Le gestionnaire d’un centre d’hébergement pourra saisir lui-même la justice lorsqu’un débouté du droit d’asile refusera indûment de quitter les lieux (art. 9). Les étrangers en situation irrégulière sont exclus du bénéfice de la tarification sociale dans les transports (art. 10 AB nouveau) et toute délivrance d’une obligation de quitter le territoire (OQTF) ou d’une décision de transfert « Dublin » s’accompagnera de la suppression automatique et immédiate des aides sociales (art. 15bis nouveau).

Les élus seront contraints de signaler au procureur de la République tout mariage d’un étranger en situation irrégulière (art. 30bis nouveau).

Quelques assouplissements à la marge

Alors que les sénateurs ont refusé le droit au travail au bout de six mois aux demandeurs d’asile et les aménagements du délit de solidarité, François-Noël Buffet a revendiqué « des alternatives crédibles aux fausses solutions du gouvernement ».

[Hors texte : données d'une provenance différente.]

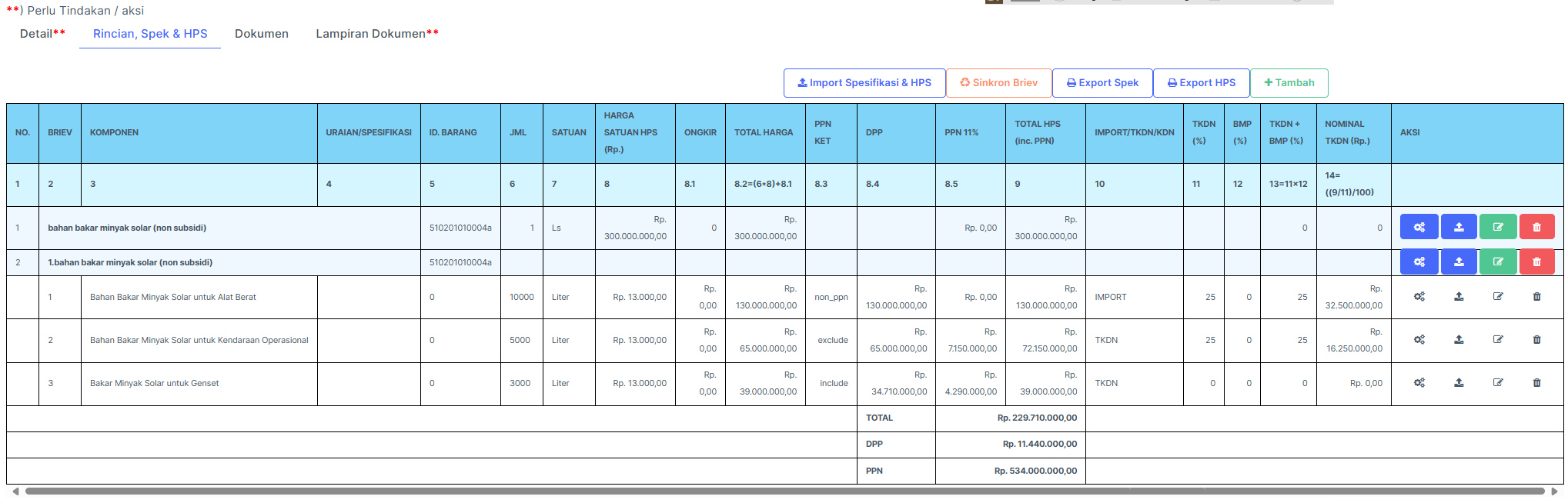Viewport: 1568px width, 503px height.
Task: Delete the Solar untuk Kendaraan Operasional item
Action: (x=1536, y=340)
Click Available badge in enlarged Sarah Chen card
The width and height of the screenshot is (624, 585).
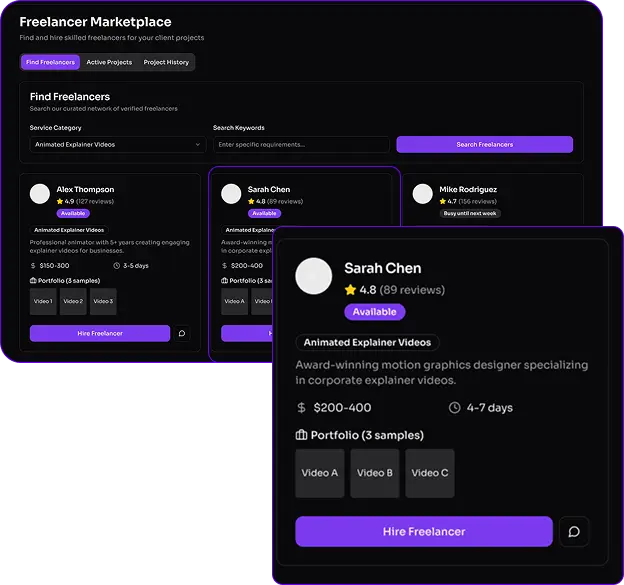click(x=375, y=312)
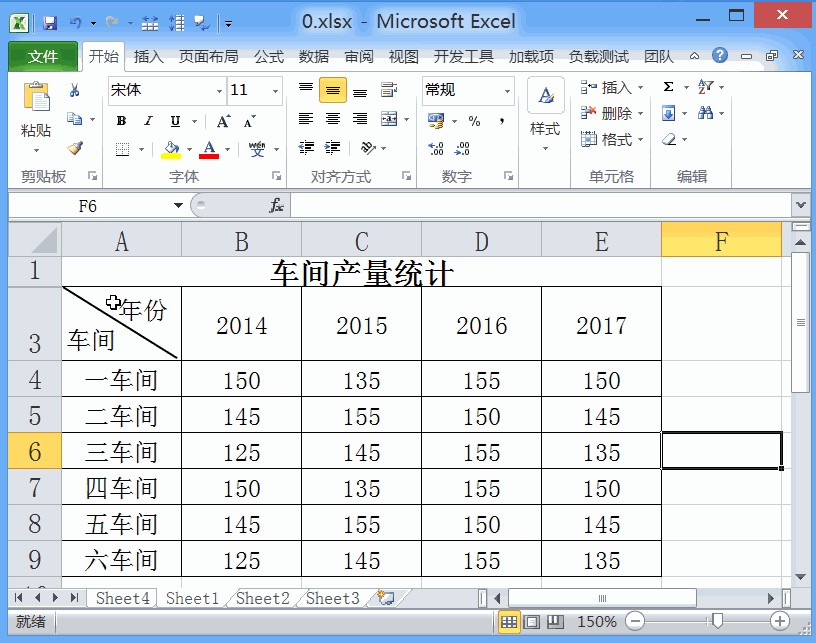Screen dimensions: 816x643
Task: Toggle italic formatting
Action: pyautogui.click(x=147, y=122)
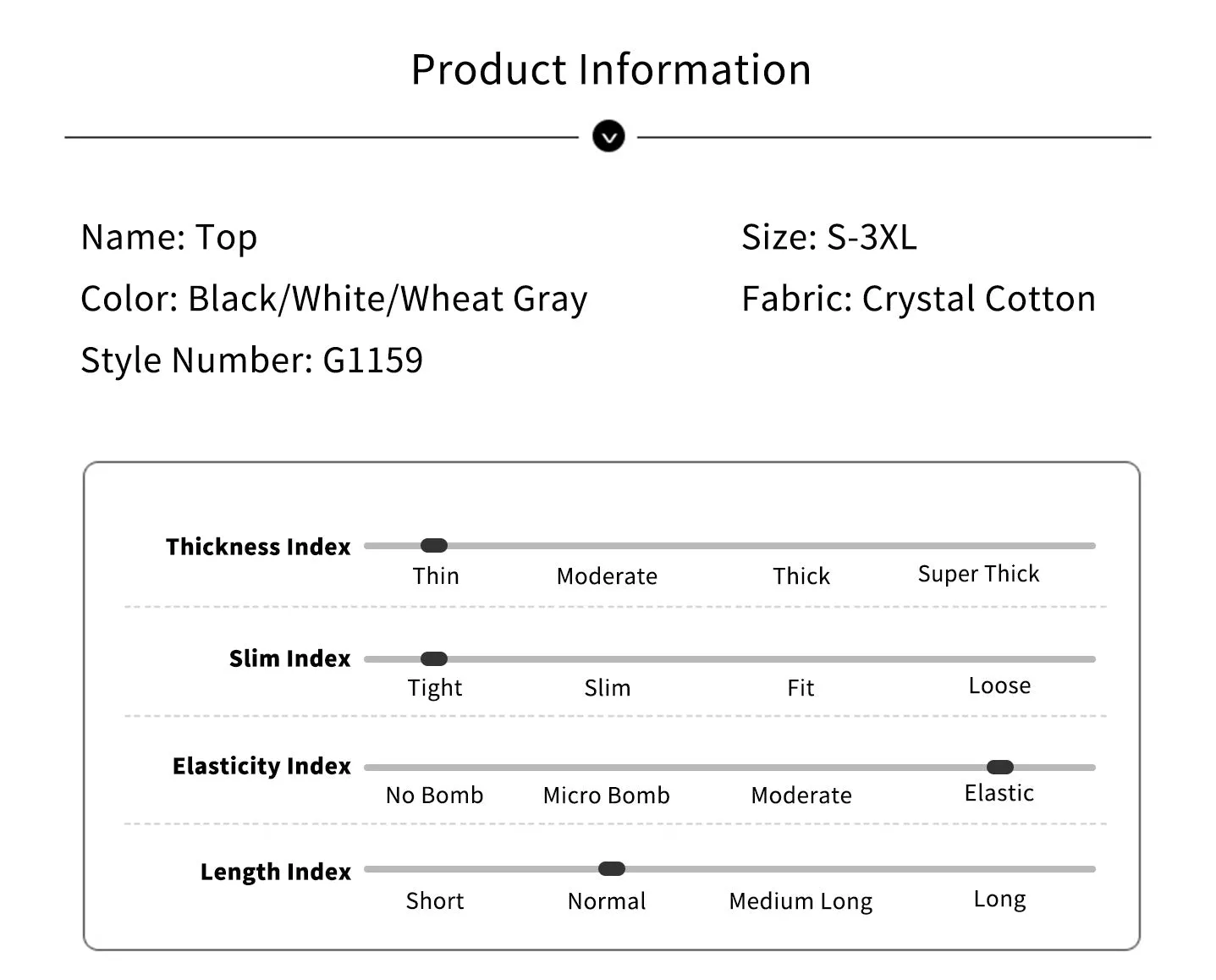Click the Micro Bomb elasticity label
Screen dimensions: 1216x980
click(607, 796)
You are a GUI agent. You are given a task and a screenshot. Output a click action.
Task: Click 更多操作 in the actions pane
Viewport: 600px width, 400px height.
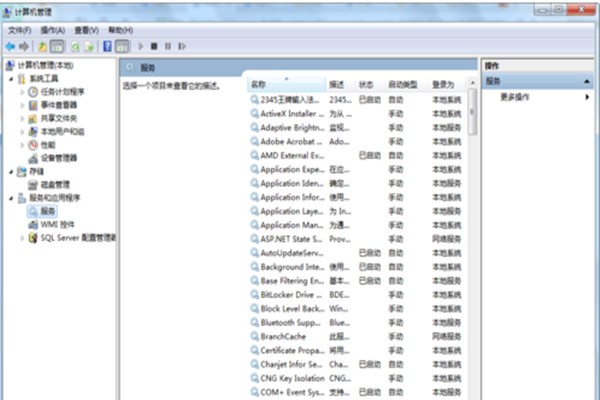[515, 97]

Le texte a été assoupli à la marge en rétablissant par exemple le délai de trente jours de recours devant la Cour nationale du droit d’asile (CNDA), ou encore en supprimant la disposition introduite par la Commission des lois qui prévoyait que la décision de rejet définitive de la demande d’asile vaudrait obligation de quitter le territoire français (art. 6bis A).

Les sénateurs ont en outre biffé l’article 10 qui généralisait le recours à la vidéo-audience, rendue possible sans l’accord de la personne concernée, et autorisait le rejet des déclarations d’appel manifestement irrecevables selon une procédure simplifiée.

Au-delà des promesses des députés de l’aile sociale de la REM d’effacer les modifications apportées par les sénateurs de droite, la majorité de l’Assemblée nationale aura beau jeu de gommer les dispositions les plus odieuses pour revenir à son texte initial.